"Kau tahu siapa dia, Brojo? Sri Kantil itu adalah anak dari Roro Saruem! Perempuan yang telah merebut hatimu dariku!" Nini Surkanti berseru lantang. Mbah Brojo yang semula hendak mengatakan sesuatu, urung. Rasa terkejut membuatnya bungkam beberapa saat.
"Hanya karena rasa kemanusiaan, aku rela memungut anak maduku itu. Menjadikannya muridku. Menggemblengnya sampai ia benar-benar siap mewarisi semua ilmuku. Kau dengar itu, Brojo? Kau dengaaaar...!!!" kembali Nini Surkanti memutar-mutar tongkat di tangannya. Kali ini ia berdiri agak menjauh dari Mbah Brojo. Mengambil ancang-ancang. Mengantisipasi jika sewaktu-waktu pendekar tua itu membalas serangannya.
"Sejak kau hujamkan luka itu di dadaku, Brojo. Aku tak henti berharap agar punya kesempatan membalas dendam pada Roro Saruem. Tapi belum kesampaian keinginanku, perempuan sundal itu sudah mengerang kesakitan dalam keadaan hamil tua dan terluka parah. Kau kira aku akan tatag melanjutkan dendam kesumatku? Tidak, Brojo! Aku juga seorang perempuan. Apalagi aku tidak memiliki anak darimu. Aku bantu persalinan perempuan yang kau cintai itu. Meski nyawanya tidak tertolong akibat kehabisan darah, paling tidak aku sudah berhasil menyelamatkan bayinya. Bayimu!"
Nini Surkanti memutar badan.

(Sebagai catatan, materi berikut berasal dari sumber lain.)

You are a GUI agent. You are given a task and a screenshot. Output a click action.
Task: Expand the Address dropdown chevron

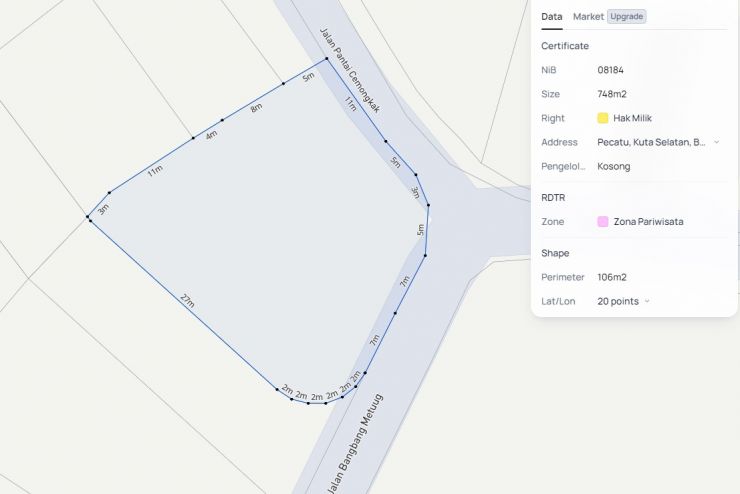pos(716,142)
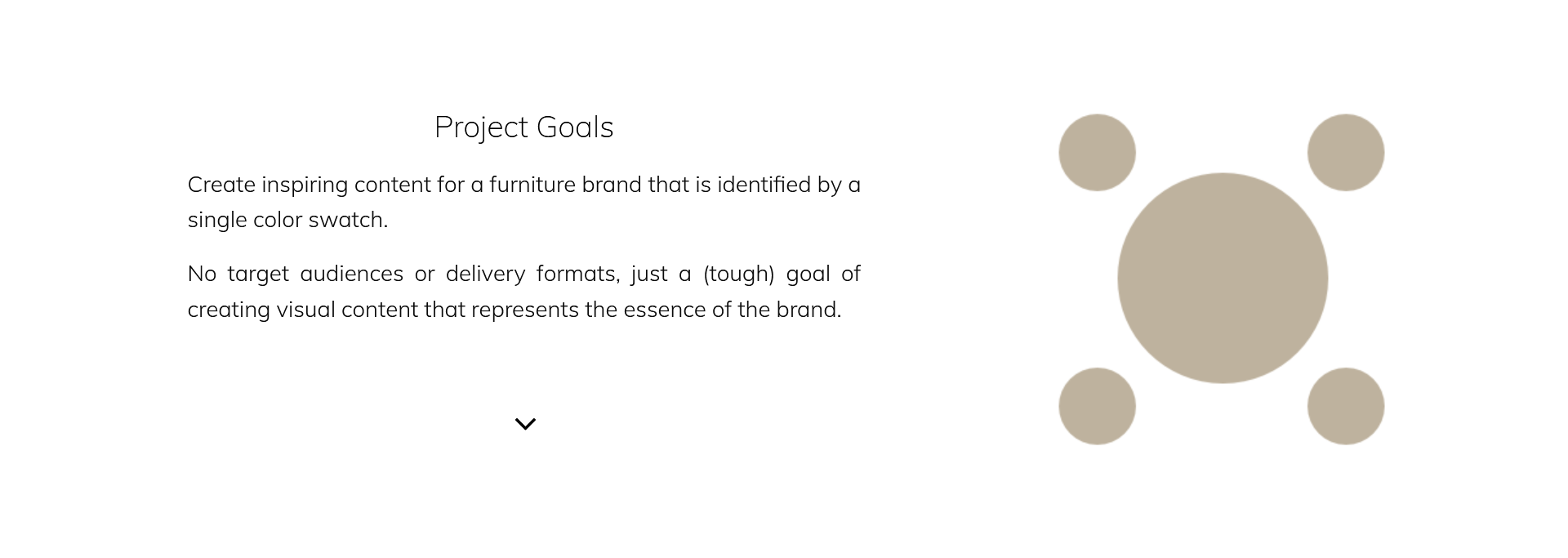1568x558 pixels.
Task: Click the down chevron arrow below the text
Action: (x=525, y=423)
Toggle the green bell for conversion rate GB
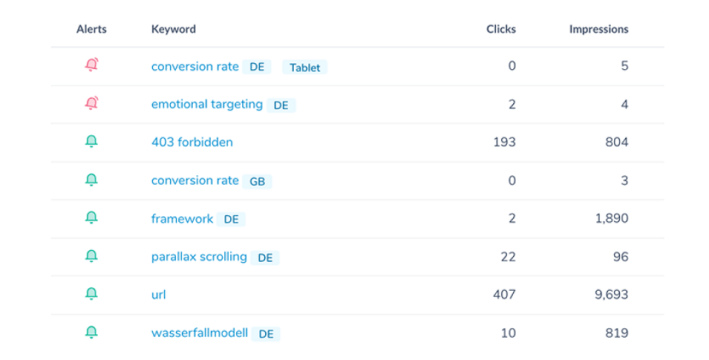 [x=91, y=180]
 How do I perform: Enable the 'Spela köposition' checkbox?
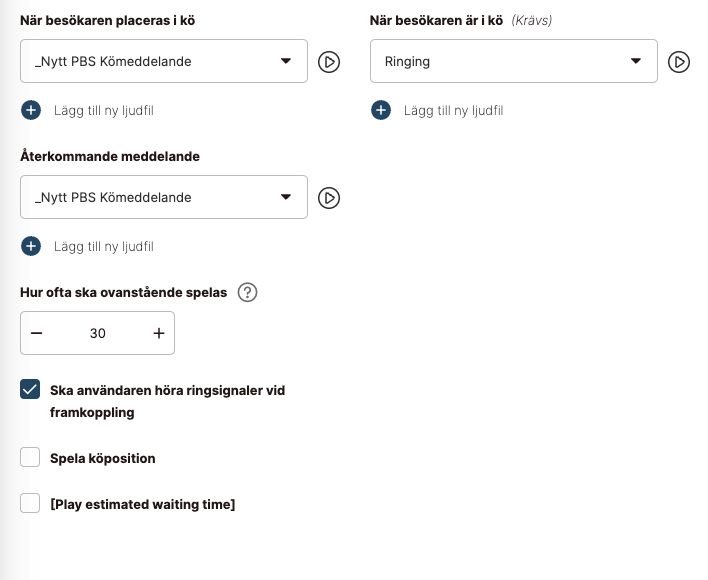tap(30, 458)
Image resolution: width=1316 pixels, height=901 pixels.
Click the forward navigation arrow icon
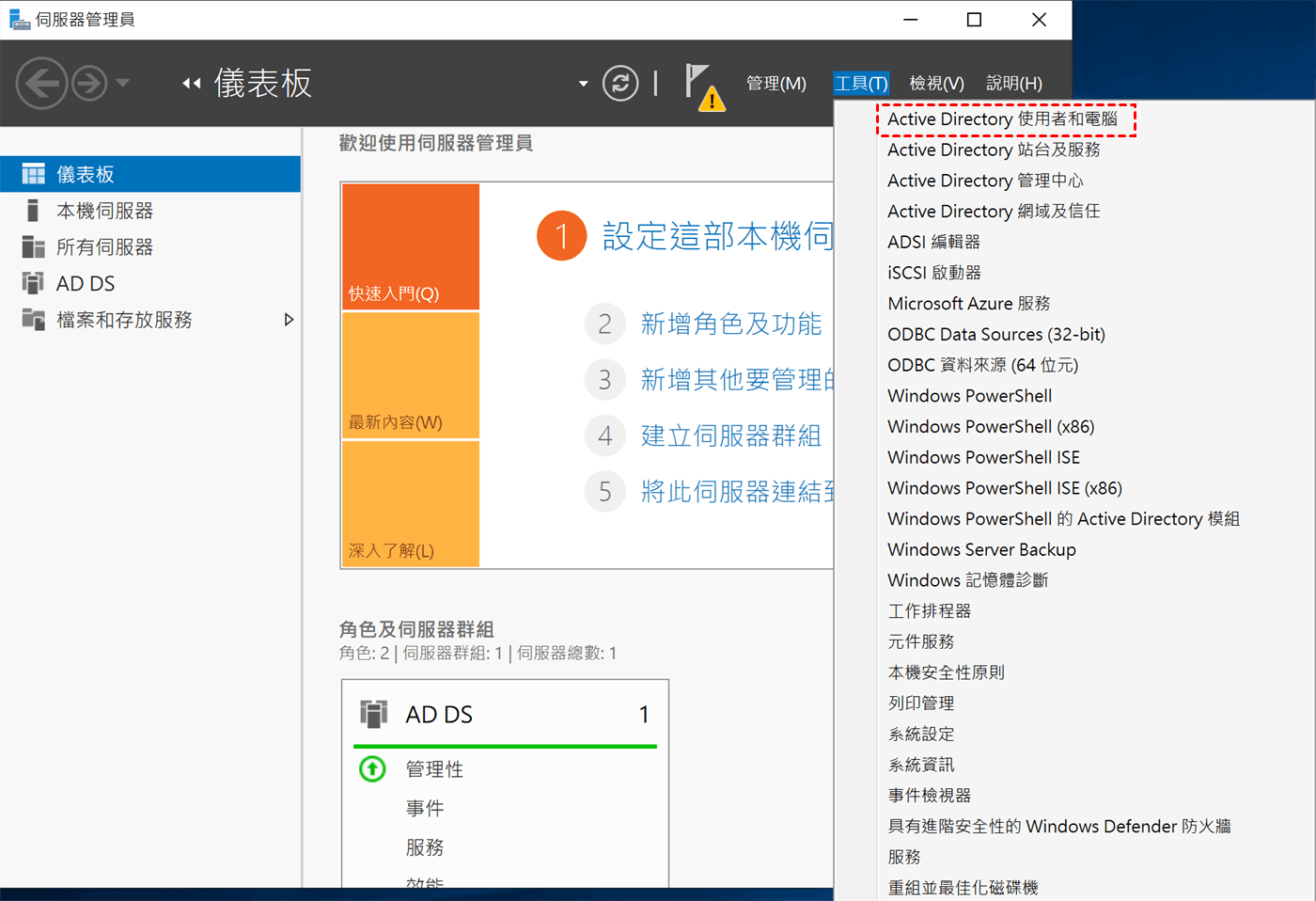(x=89, y=84)
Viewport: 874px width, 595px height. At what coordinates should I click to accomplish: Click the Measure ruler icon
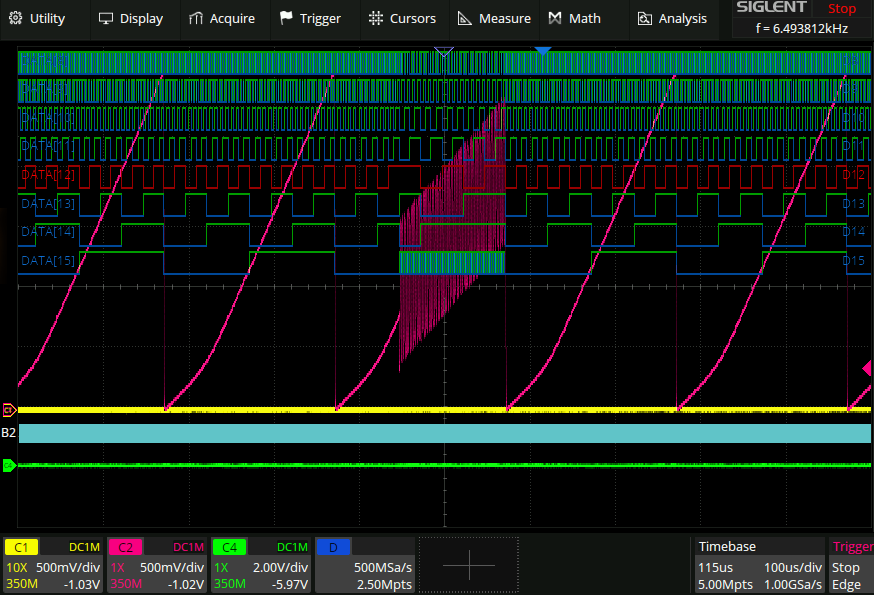(x=465, y=18)

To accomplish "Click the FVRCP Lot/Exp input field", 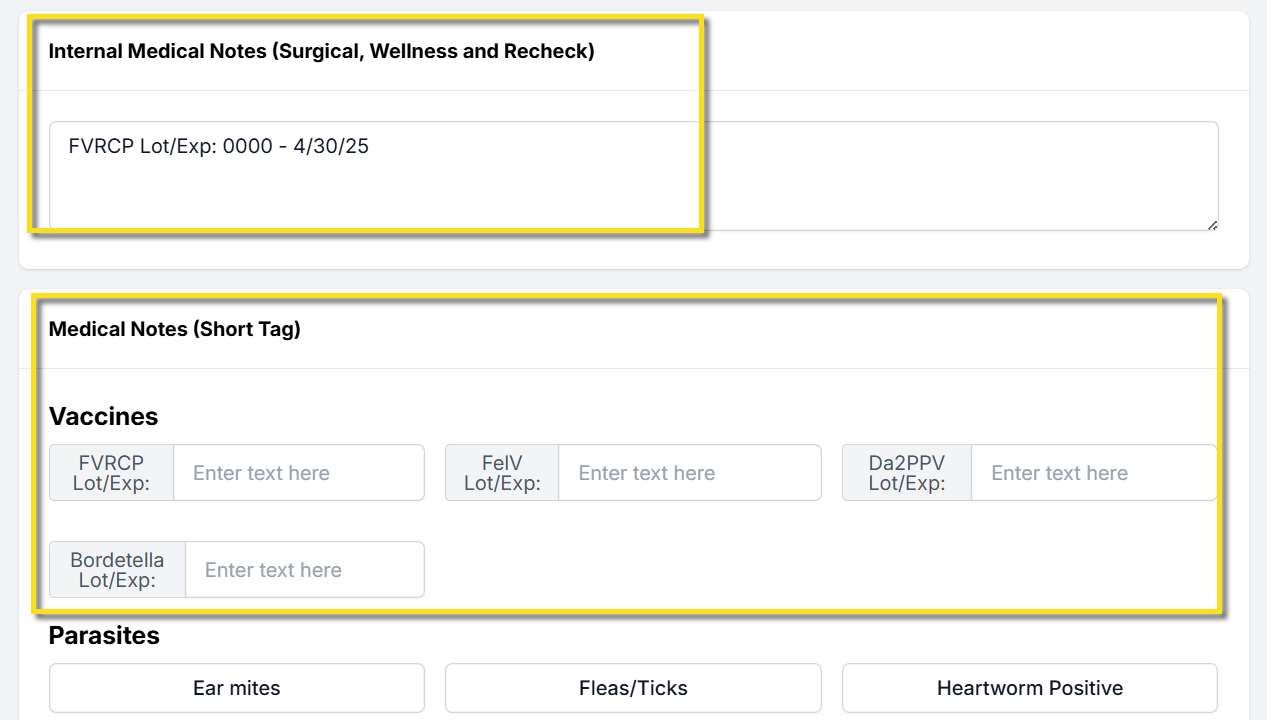I will coord(298,473).
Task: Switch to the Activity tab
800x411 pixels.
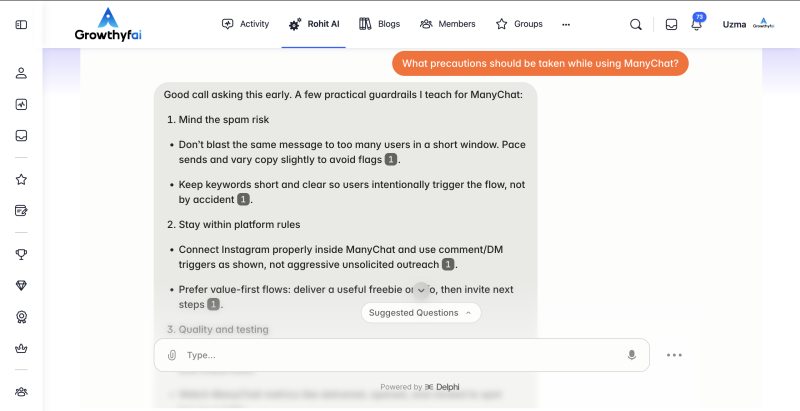Action: 245,24
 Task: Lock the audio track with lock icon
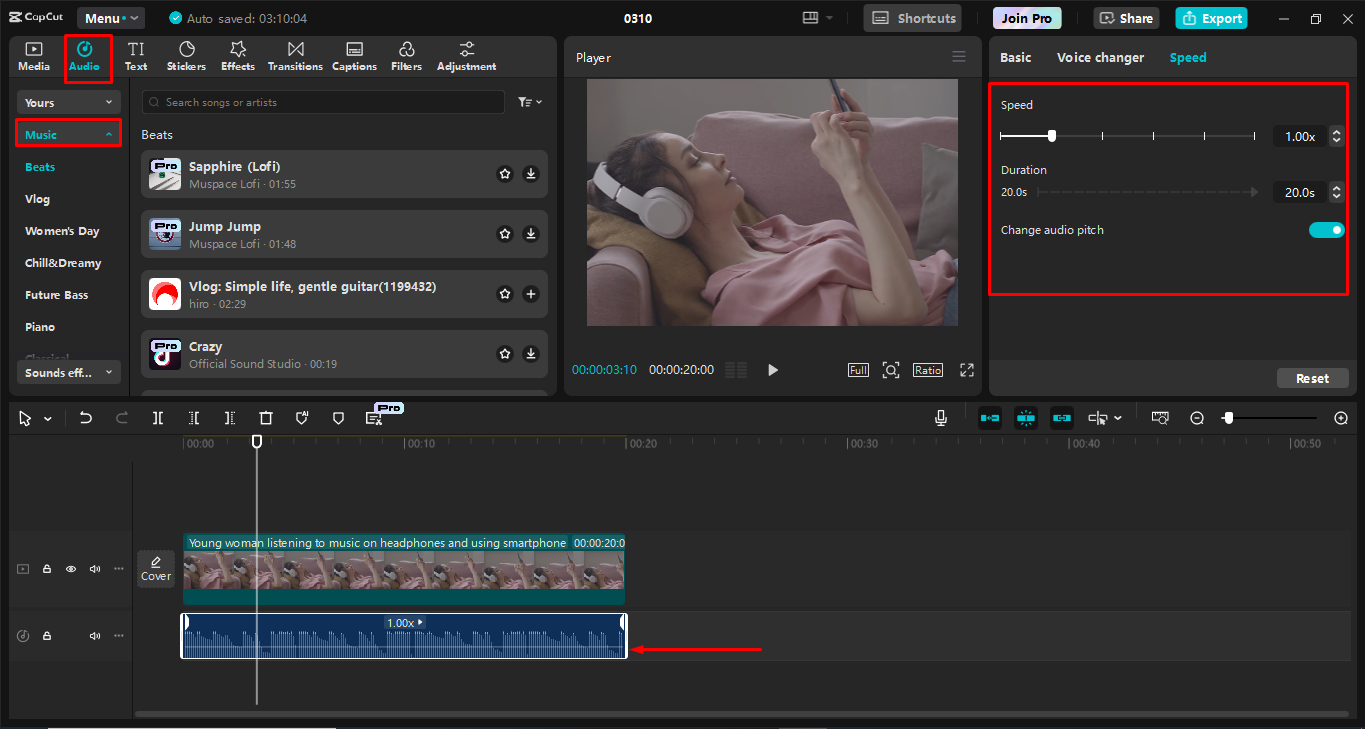pyautogui.click(x=47, y=636)
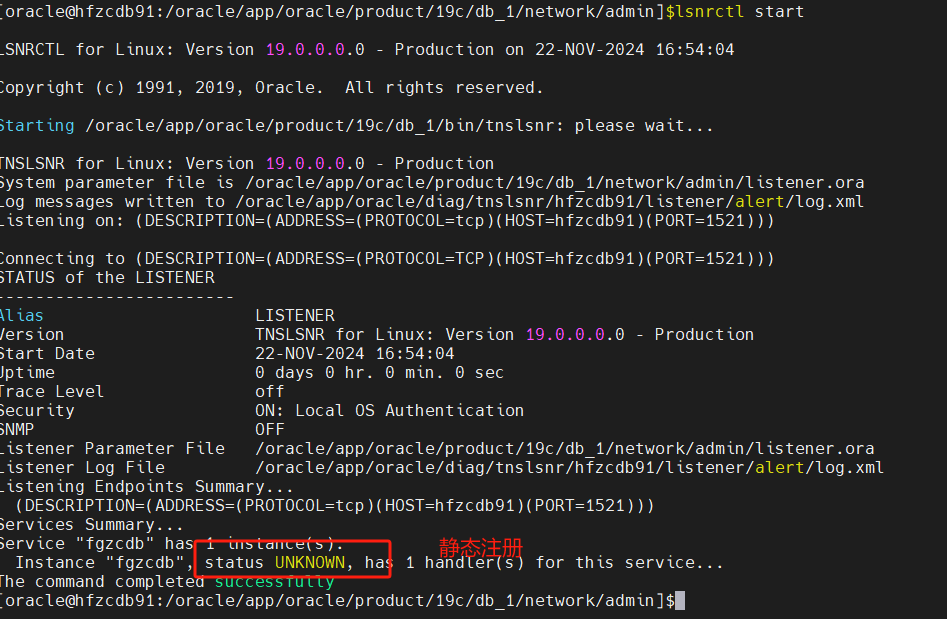The width and height of the screenshot is (947, 619).
Task: Click the SNMP "OFF" value
Action: point(269,430)
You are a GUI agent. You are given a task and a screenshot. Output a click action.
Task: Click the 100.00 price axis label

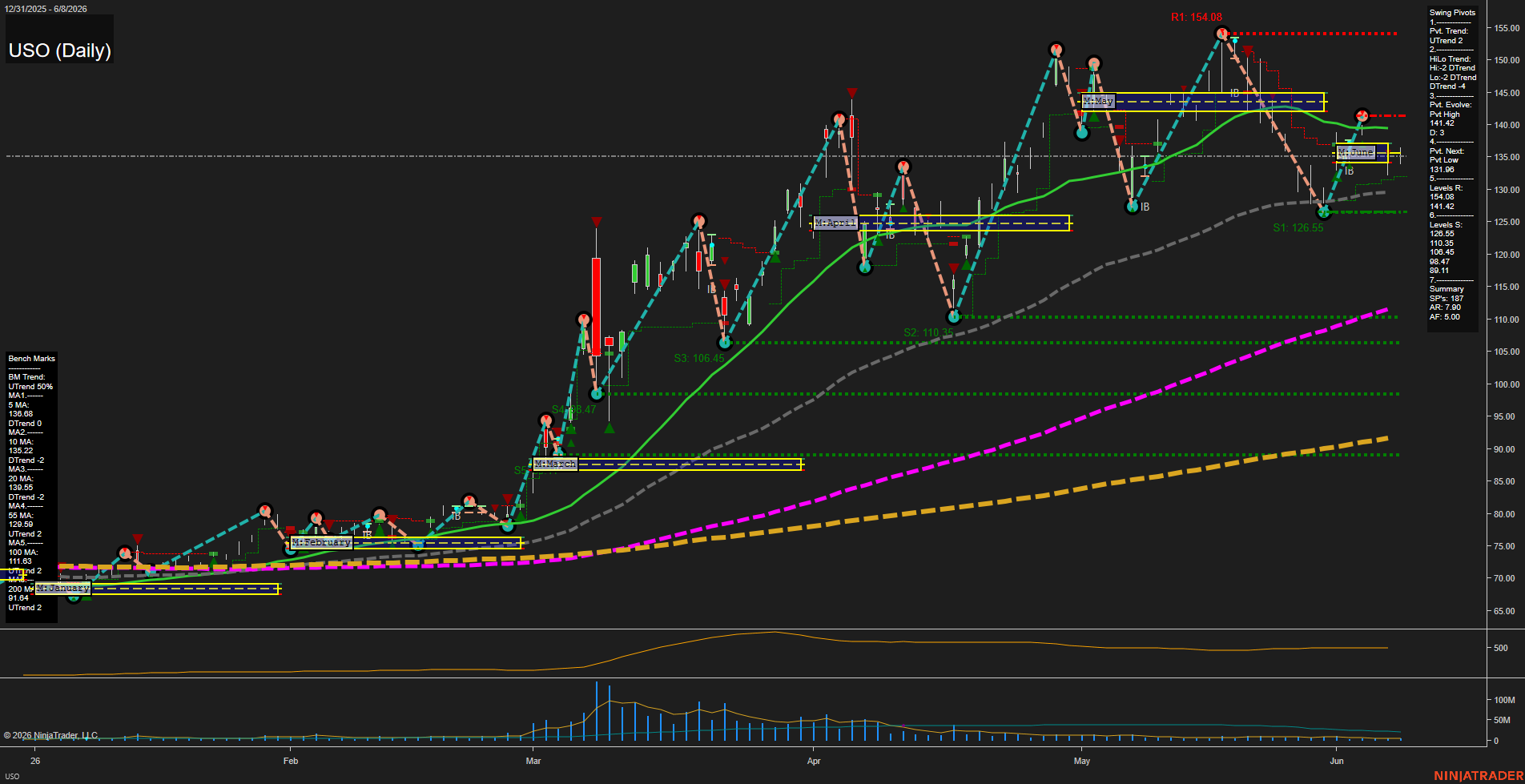(x=1504, y=384)
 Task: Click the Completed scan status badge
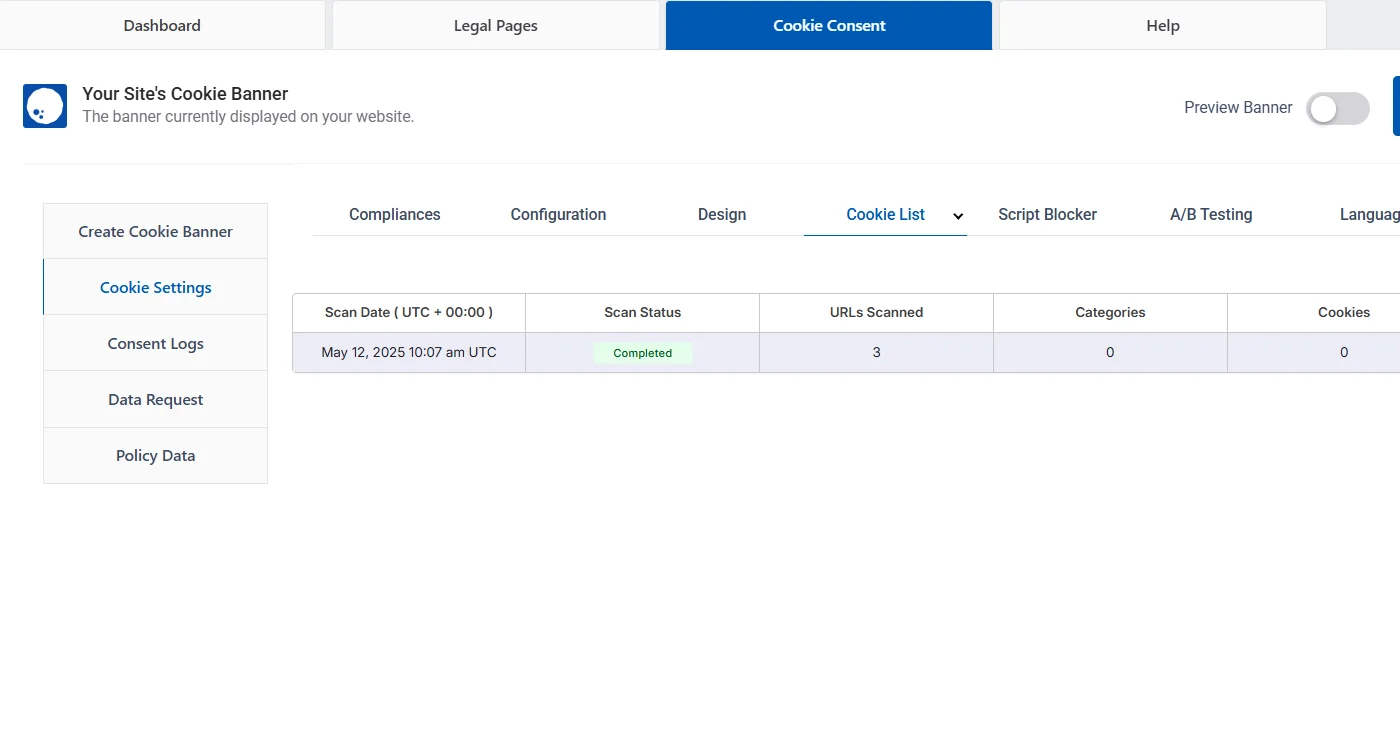(x=642, y=353)
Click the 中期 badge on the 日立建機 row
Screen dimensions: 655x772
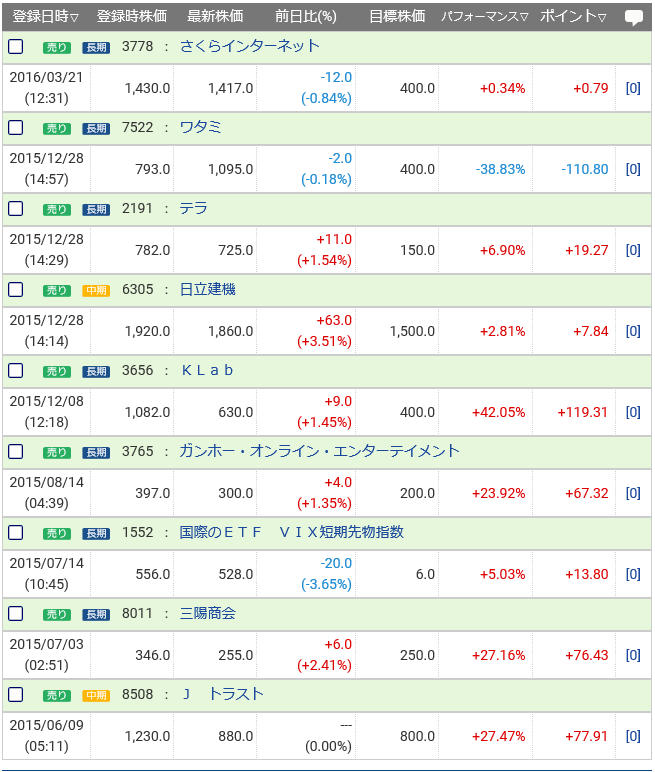(x=96, y=290)

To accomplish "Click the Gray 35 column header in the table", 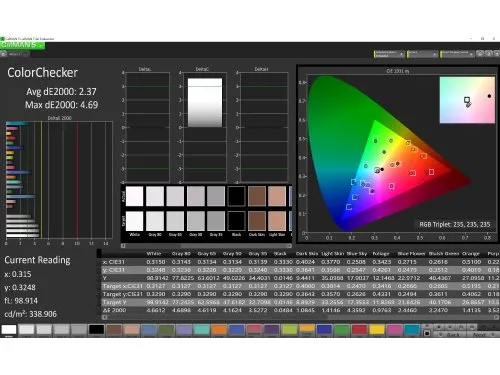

Entah mantra apa yang dirapalnya, tahu-tahu tubuhnya menghilang disertai kabut tebal yang meninggalkan jejak aroma tak sedap.
Mbah Brojo masih berdiri termangu. Apa yang barusan didengar dari mulut Nini Surkanti membuatnya tak bisa berkata-kata.
"Teka-teki kematian Roro Saruem sudah terjawab sekarang. Mbah Brojo tidak perlu lagi mencari-cari siapa sebenarnya pembunuh istri muda Mbah itu," Pendekar Caping Maut sudah berdiri di belakangnya.
"Jika apa yang dikatakan Nini Surkanti benar, aku merasa amat berdosa. Selama ini aku mengira dialah pembunuh Roro Saruem," Mbah Brojo menghela napas panjang. Pikirannya tiba-tiba terasa buntu.
"Sebaiknya kita kembali ke padepokan," lelaki tua itu akhirnya memutuskan.Â
"Tidak, Mbah! Aku tidak akan kembali ke padepokan sebelum berhasil mendapatkan Kitab Kalamenjara itu!" Pendekar Caping Maut mengangkat kedua tangannya.Â
"Kalau kau masih juga ngeyel, kau terpaksa berhadapan denganku, Diman! Ingat! Kali ini tak akan kubiarkan kau menyakiti putriku. Sri Kantil!"